Carbon Nanofibers Derived From Polymer Blends as Electrodes for High Performance Supercapacitors

Nowadays, generation and storage of energy is vital in our life. Supercapacitors as one the energy storage devices are safe and can store high amount of energy and deliver it in a fast manner. Also, they can be used in a wide range of temperatures and show a high cyclability, which make them proper candidates for broad range of applications. However, compared to other common energy storage systems such as batteries, their energy density is low. Carbon materials are known as the most common materials for making electrodes for supercapacitors. To achieve supercapacitors with high energy density it is important to use the right materials as electrodes with proper morphologies.
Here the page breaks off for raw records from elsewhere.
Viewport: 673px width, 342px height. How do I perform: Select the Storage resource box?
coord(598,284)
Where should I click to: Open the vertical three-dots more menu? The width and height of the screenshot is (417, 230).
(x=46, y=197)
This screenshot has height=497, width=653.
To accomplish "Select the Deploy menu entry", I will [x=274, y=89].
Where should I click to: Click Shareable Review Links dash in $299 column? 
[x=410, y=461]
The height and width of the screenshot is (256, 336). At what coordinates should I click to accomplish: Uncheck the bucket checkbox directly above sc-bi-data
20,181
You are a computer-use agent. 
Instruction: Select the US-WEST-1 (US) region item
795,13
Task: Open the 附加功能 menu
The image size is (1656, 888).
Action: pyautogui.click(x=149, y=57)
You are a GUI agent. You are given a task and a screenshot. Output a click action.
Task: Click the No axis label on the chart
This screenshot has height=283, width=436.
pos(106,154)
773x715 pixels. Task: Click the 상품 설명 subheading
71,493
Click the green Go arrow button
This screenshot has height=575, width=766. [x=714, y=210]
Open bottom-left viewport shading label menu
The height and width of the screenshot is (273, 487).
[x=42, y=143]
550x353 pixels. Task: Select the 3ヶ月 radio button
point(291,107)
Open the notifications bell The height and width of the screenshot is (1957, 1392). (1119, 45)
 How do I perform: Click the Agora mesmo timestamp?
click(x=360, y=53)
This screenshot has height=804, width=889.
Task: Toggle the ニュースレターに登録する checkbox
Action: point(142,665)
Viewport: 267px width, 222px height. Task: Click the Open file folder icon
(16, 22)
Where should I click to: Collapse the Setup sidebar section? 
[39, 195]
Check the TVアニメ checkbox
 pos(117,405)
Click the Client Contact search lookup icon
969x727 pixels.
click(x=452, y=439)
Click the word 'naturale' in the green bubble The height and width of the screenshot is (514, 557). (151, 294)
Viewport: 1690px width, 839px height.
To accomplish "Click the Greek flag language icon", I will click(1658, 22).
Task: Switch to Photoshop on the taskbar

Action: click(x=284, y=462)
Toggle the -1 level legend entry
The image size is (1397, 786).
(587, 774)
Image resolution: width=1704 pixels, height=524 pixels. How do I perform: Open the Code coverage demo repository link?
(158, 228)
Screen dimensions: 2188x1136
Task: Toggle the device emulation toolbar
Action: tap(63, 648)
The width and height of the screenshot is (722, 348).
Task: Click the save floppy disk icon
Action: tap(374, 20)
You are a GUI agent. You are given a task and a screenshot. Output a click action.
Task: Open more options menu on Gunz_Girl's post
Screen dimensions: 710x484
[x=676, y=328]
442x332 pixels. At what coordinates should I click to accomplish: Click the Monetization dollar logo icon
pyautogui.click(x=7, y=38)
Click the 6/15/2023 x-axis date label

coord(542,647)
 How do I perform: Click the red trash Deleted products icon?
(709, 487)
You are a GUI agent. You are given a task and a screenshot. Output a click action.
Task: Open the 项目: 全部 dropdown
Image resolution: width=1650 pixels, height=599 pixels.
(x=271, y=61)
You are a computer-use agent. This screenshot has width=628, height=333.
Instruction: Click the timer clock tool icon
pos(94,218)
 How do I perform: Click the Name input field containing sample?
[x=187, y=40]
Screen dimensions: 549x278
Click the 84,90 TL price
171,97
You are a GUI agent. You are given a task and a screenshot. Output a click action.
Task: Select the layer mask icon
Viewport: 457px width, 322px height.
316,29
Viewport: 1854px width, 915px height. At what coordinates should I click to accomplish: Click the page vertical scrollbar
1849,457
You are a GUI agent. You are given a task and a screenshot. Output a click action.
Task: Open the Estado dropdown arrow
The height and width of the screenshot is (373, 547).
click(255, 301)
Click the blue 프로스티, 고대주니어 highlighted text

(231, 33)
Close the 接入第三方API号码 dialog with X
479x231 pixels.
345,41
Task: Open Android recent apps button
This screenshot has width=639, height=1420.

Two main energy storage mechanisms include electric double layer capacitance which energy is stored electrostatically, in the interface of electrode and electrolyte and pseudocapacitance, in which fast redox reactions occur at or near surface of electrodes. In double layer capacitors, high surface area and controlled pore size and pore distribution is required hence, choice of carbon precursors to obtain these properties is essential. Chapter 1 gives basic information about energy storage systems and mechanisms involved in supercapacitors. Also, carbon nanofibers as one of the popular materials for making electrodes are introduced and how they are made is explained. Chapter 2 introduces polymer blends derived from polyacrylonitrile (PAN) and polymethacrylic acid (PMAA) as suitable candidates for making high surface area carbon fibers with high performance. It shows PMAA can be used as a new degrading polymer which, blended with PAN, can result in phase-separation in carbon fibers. Chapter 3 describes fabricating hybrid materials as electrodes for supercapacitors using PANPMAA blend as carbon source and cobalt oxide. It is shown how using PMAA as a chelating polymer can enhance the distribution and uniformity of metal oxide nanoparticles on the carbon fibers which improve the performance of supercapacitors compared to the ones that are made only with PAN.